■ Task details ■
Pictures are to be left out, and only the lines below starting at the one with "The width and height of the screenshot is (849, 511)." and ending at the one with "The width and height of the screenshot is (551, 413)." are to be reproduced, each exactly, both ends included.

(Task material Opens)

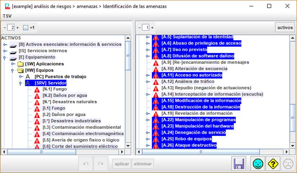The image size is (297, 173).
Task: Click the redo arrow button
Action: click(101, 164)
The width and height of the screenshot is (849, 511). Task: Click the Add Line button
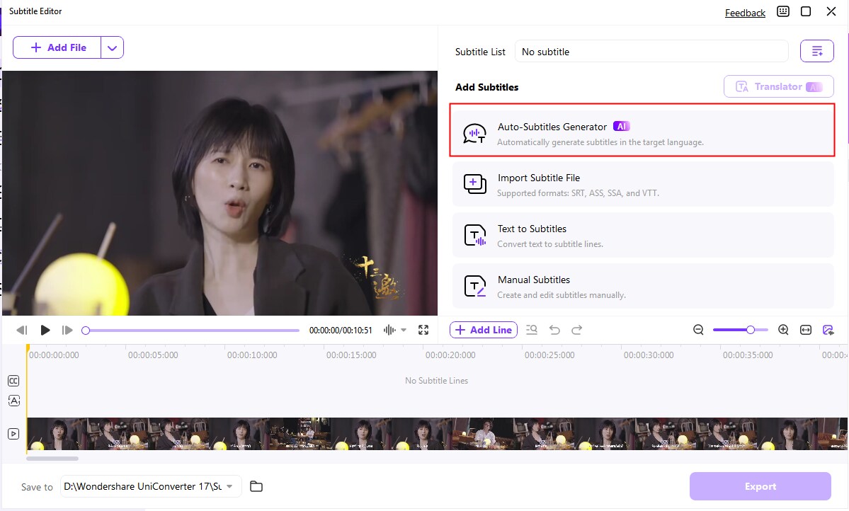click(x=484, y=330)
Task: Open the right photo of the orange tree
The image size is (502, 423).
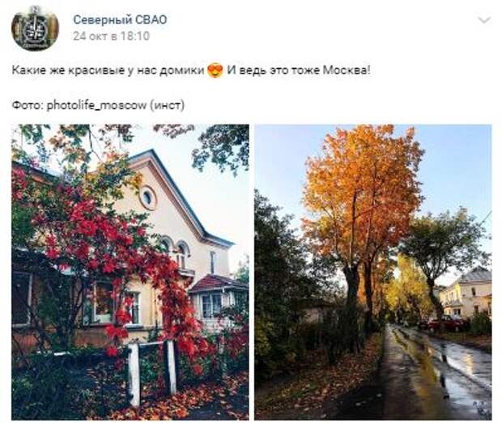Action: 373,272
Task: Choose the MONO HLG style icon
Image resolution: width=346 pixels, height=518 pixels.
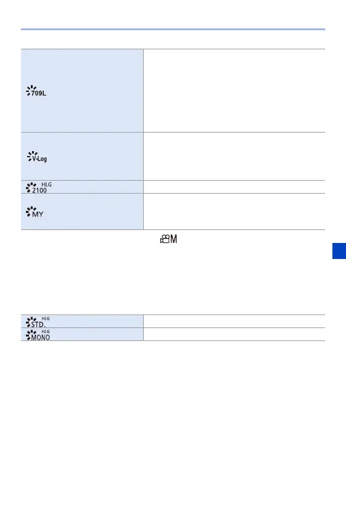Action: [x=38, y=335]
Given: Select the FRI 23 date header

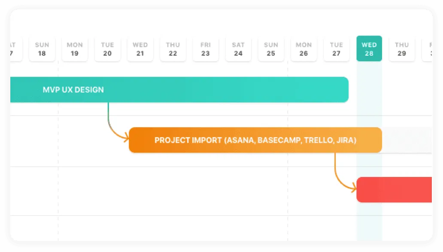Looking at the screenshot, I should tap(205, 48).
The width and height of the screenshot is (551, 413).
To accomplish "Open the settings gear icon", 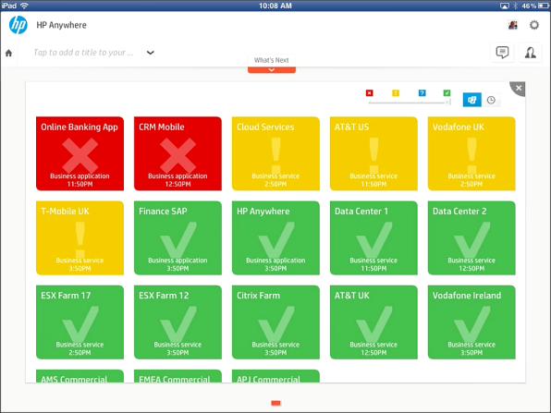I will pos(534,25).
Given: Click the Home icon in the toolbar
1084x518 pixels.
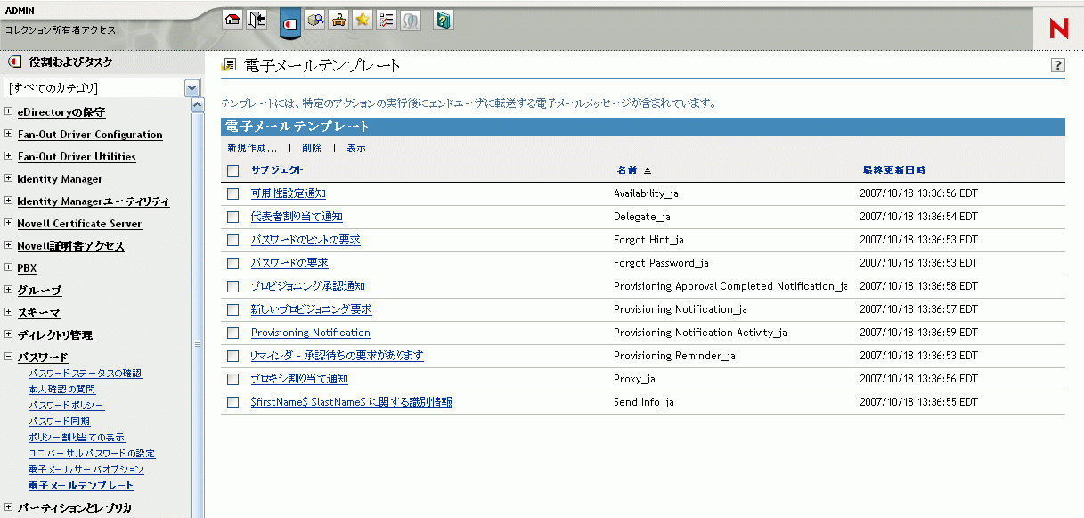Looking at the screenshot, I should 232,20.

(Task material Closes)
(Task material Opens)

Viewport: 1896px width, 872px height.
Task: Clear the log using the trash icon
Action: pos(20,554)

(Task material Closes)

■ Finished task ■
The width and height of the screenshot is (849, 511). Task: Click the Add Line button
click(x=484, y=330)
Task: Open the right photo of the orange tree
The image size is (502, 423).
Action: 373,272
Task: Choose the MONO HLG style icon
Image resolution: width=346 pixels, height=518 pixels.
Action: [x=38, y=335]
Given: Select the FRI 23 date header

Looking at the screenshot, I should tap(205, 48).
The width and height of the screenshot is (551, 413).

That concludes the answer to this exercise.